◆ **GIVEN PASSAGE**
^^^^^^^^
Initially focusing on Java, the Bureau soon extended its scope
to Bali - then described in its brochures as the "Gem
of the Lesser Sunda Isles."
In 1924,
the Royal Packet Navigation Company (KPM) inaugurated a weekly
steamship service connecting Bali's north coast port of Buleleng
(Singaraja) with Java (Batavia, Surabaya) and Makassar (now
Ujung Pandang, on Sulawesi). Shortly there after, the Kpm
agent in Buleleng was appointed as the Tourist Bureau's representative
on Bali, and the government began allowing visitors to use
the rest houses or pasanggrahan originally designed to accommodate
Dutch functionaries on their periodic rounds of the island.
In 1928,
the KPM erected the Bali Hotel in Denpasar - the island's
first real tourist hostelry - on the very site of the puputan
massacre and mass suicide of 1906. Following this, the KPM
also upgraded the pasanggrahan at Kintamani, which from then
on hosted tourists who came to enjoy the spectacular panoramas
around Lake Batur.
Early
visitors to Bali sometimes arrived aboard a cruiser that berthed
at Padangbai for one or two days, but more often aboard the
weekly KPM steamship via Buleleng. Passengers on this ship
usually disembarked on Friday morning and departed aboard
the same boat on Sunday evening, giving them just enough time
to make a quick round of the island by motorcar. The number
of people visiting Bali in this way each year increased steadily,
from several hundred in the late 1920s to several thousand
during the 1930s.
With
the landing of Japanese troops at Sanur in 1942, tourism in
Bali came to an abrupt halt, and recovery after the war was
slow. In fact, right up until the late 1960s, Balinese tourism
was severely hampered by the rudimentary state of the island's
infrastructure and by unsettling political events in the nation's
capital. Yet President Sukarno adopted Bali as his favorite
retreat (his mother was Balinese) and made it a showplace
for
state
guests. Eager to use the fame of the island to attract foreign
tourists, he undertook construction of a new international
airport in Tuban and the prestigious The Grand Bali Beach
Hotel in Sanur - the latter financed with Japanese war reparation
funds. Opened in 1966, and rebuilt in 1994, the Bali Beach
remains a major landmark and the tallest building on Bali.
The
master plan
When
General Suharto became President of the Republic in 1967,
his New Order government rapidly moved to re-open Indonesia
to the West. This move coincided with a period of high growth
in international tourism, and from this time onward tourism
expanded rapidly in Bali.
This
development was the direct result of a decision made by the
government in their First Five-Year Development Plan (Repelita
1, 1969-74), primarily in order to address a pressing national
balance of payments deficit. Bali's prestigious image, formed
during the prewar years, meant that the island naturally became
the focus of tourism development in Indonesia.
Accordingly,
the government heeded the advice of the World Bank and commissioned
a team of French experts to draw up a Master Plan for the
Development of Tourism in Bali. Their report, published in
1971 and revised in 1974 by the World Bank, proposed the construction
of a new 425-hectare tourist resort at Nusa Dua and a network
of roads linking major attractions on the island.
^^^^^^^^
◆ **COLLECTED DATA**
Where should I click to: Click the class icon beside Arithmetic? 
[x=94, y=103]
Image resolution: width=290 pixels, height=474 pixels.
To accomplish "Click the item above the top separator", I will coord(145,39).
^^^^^^^^
Transcribe the passage on tourism in Bali from "Initially focusing on" up to and including "of the island.". The data above comes from a separate source.

◆ **WORKED ANSWER**
Initially focusing on Java, the Bureau soon extended its scope
to Bali - then described in its brochures as the "Gem
of the Lesser Sunda Isles."
In 1924,
the Royal Packet Navigation Company (KPM) inaugurated a weekly
steamship service connecting Bali's north coast port of Buleleng
(Singaraja) with Java (Batavia, Surabaya) and Makassar (now
Ujung Pandang, on Sulawesi). Shortly there after, the Kpm
agent in Buleleng was appointed as the Tourist Bureau's representative
on Bali, and the government began allowing visitors to use
the rest houses or pasanggrahan originally designed to accommodate
Dutch functionaries on their periodic rounds of the island.